Работы у них действительно было немало. Освобождался контингент из колоний, за ним надо присматривать. Серия квартирных краж зависла. Разбой. Ножевое ранение. Убийство еще с прошлого года – пьяная ссора, но фигурант куда-то отчалил, и дело числилось в висяках. Еще зависло убийство трехлетней давности – перестреляли семью военнослужащего из трех человек в ходе разбоя. Троллейбусные маршруты затерроризировали карманники. Одну их бригаду местные оперативники совместно с сотрудниками МУРа сняли месяц назад – там были матерые «выпускники» факультета карманной тяги института имени Воровского. А сейчас шарят по карманам малолетки с детдома имени Антонова-Овсеенко, которых в народе прозвали «антоновцы». Двоих повязали, но их таких еще немало «работает».

«Мы не сеем, мы не пашем,По карманам мы колпашим…»

А тут я с этим несчастным гоп-стопом, на который необходимо бросить все силы.

– Давай заглянем на Инвалидку, – предложил Антипов с утра пораньше.

– Ты у нас рулевой, – хмыкнул я.

– Только держись плотно за мной. И присматривай за карманами…

Местный блошиный рынок в народе назывался инвалидным, а пару лет назад его официально поименовали колхозным. Здесь стали чинно торговать продуктами и прочими дарами советской деревни, но мелкие шустрые торговцы никуда не делись. Рядом с дощатыми павильонами и прилавками, с торговыми рядами, меж бочек с соленой капустой и мочеными яблоками, висящими на крюках мясными тушами толкались и суетились люди – неистребимая вечная порода тех, кто хочет что-то продать подороже и купить подешевле.

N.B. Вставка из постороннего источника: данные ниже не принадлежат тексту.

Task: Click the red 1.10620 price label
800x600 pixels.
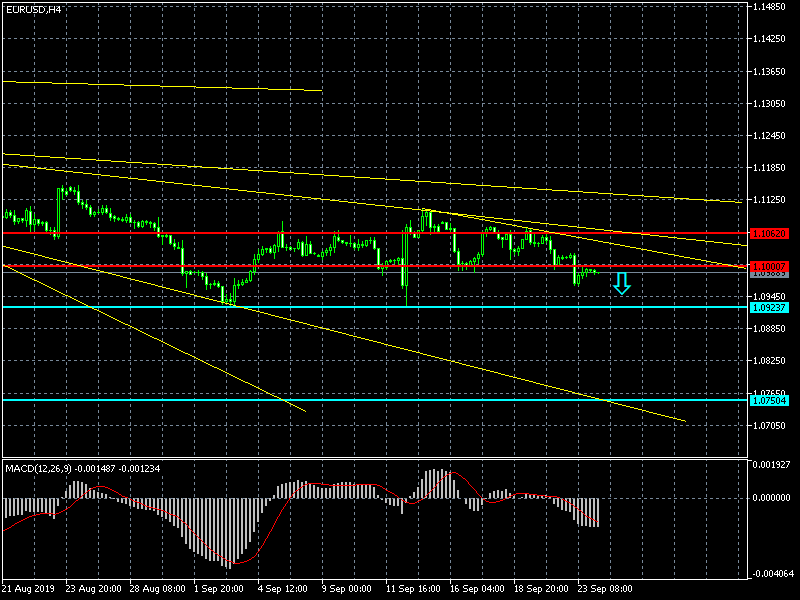Action: [x=769, y=233]
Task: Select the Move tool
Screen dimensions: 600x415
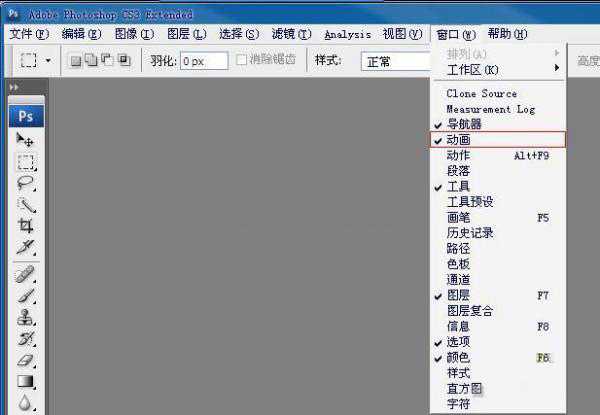Action: point(26,141)
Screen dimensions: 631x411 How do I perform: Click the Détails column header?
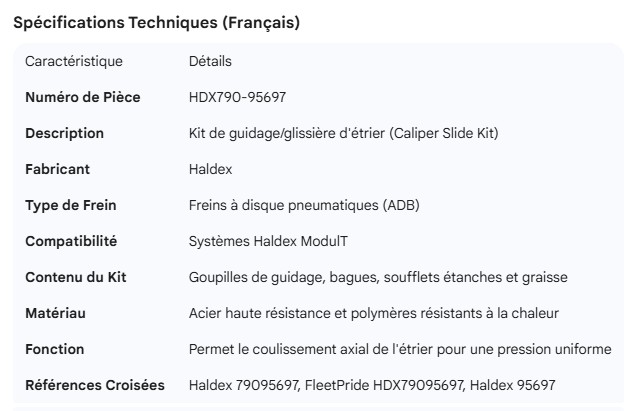click(x=210, y=62)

Когда весной 1945 года я впервые в жизни приехал в Москву, мне показалось, что она сплошь состоит из этих толкучек. Послевоенная разруха и нищета. Продовольствие по карточкам. В коммерческих магазинах было все, но по таким диким ценам, которые работающему человеку недоступны. Вот и спасались москвичи этими толкучками. Нужны тарелки-вилки, тулуп, папиросы, сало и картошка – иди на толкучку. Тогда там было очень много трофеев, привезенных из Германии, которые меняли на еду. Голодно было первые два послевоенных года – и в деревнях, и в городах.

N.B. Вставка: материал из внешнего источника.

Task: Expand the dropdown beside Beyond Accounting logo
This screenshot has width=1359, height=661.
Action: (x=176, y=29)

С того времени перемены произошли просто волшебные. Карточки отменили. Кооперативные и государственные магазины наполнились товарами и едой, притом по доступным ценам. Зарплаты растут, цены падают. И толкучки стали уходить в прошлое. Но, конечно, не до конца, цепляясь за город своими когтями, не желая отступать. Во многих местах они все еще манили людей очень уж широким ассортиментом и дешевизной. Заодно являлись центром притяжения разных криминальных элементов – спекулянтов, торговцев краденым, карманных воров.

Бьют по ушам призывные крики:

– Дешево, ложки, мельхиоровые. Дешевле не будет!

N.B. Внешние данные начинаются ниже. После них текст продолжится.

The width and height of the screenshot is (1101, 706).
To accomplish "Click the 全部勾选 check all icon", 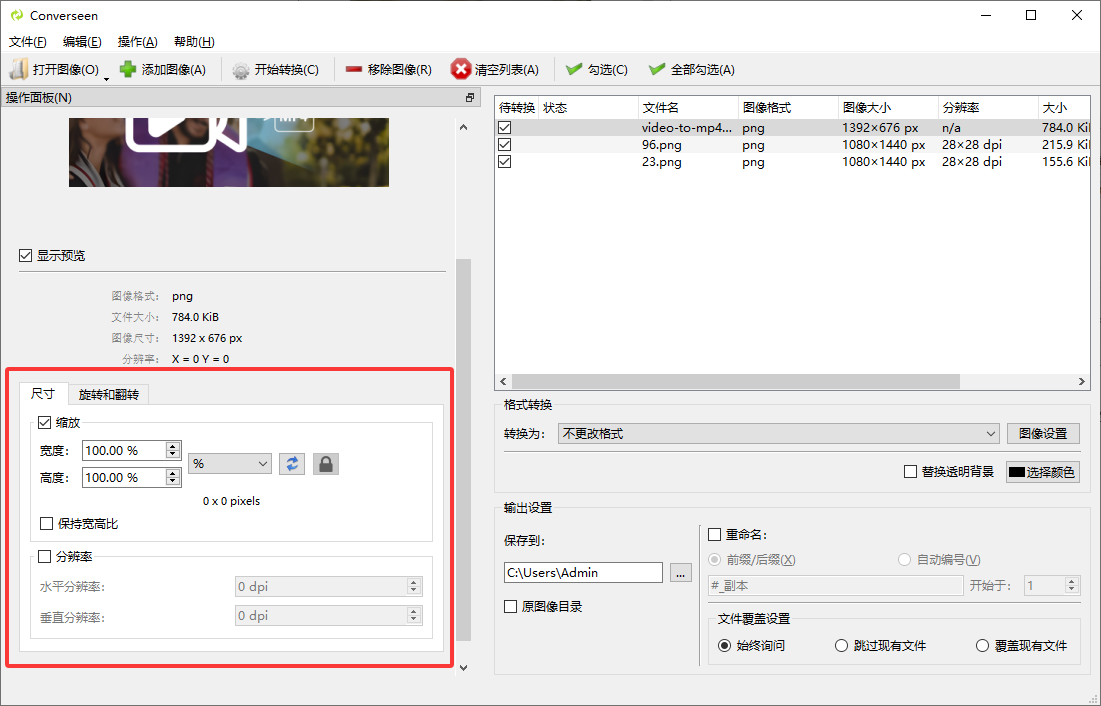I will (657, 70).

– Продам часы. Хорошие. Немецкие. Наручные.

Сколько же барахла – прям глаза разбегаются. Вон бидон для керосина. Тут же и труба самовара. Посуда, старые часы с кукушкой, прищепки, тяжелый утюг, перочинный ножик, меховая шапка и войлочные тапочки. Да, тут можно найти все, что душе угодно.

Меня настолько закрутило, завертело в этом водовороте, что голова кругом пошла. Но Антипов ощущал себя здесь как рыба в реке. Только и успевал плавниками водить, менять направление и высматривать добычу. Вот и сейчас свернул быстро направо и уже тащит за шкирку из закутка между рядами низкорослого шкета-дистрофика лет пятнадцати.

– Пустите, – привычно, определенно не в первый раз ныл шкет.

Под заплатанной матерчатой курткой на груди он аккуратно держал пару голубей.

Москва не исключение – как и в любом городе России, в ней полно голубятен и голубятников, чуть ли не в каждом дворе. Никогда не понимал такую радость, но всегда принимал как данность. Голубятники были какие-то опасно увлеченные люди. Голубей покупали. Перепродавали. Крали. Притом воров за такое дело от избытка чувств запросто могли убить. Все же не кошелек какой-то украл, а голубя!

– У пакгауза натырил? – еще раз встряхнув пацана, осведомился Антипов.

– Дяденька милиционер, – захныкал пацан. – Мое это. Сам, можно сказать, воспитал.

– Что ты врешь, Чапа? Я же тебя знаю. Сам ты только воруешь.

– Мое. Пусть докажут, что их, – заныл Чапа.

– Вот сейчас отдам тебя пацанам с пакгауза, и разбирайтесь сами, – мстительно улыбаясь, произнес Антипов.

– Не надо!

– Ну тогда быстро говори – пока здесь крутишься, такие вещи никто не предлагал? – Начальник розыска описал, что стянули у потерпевшего Ленковского.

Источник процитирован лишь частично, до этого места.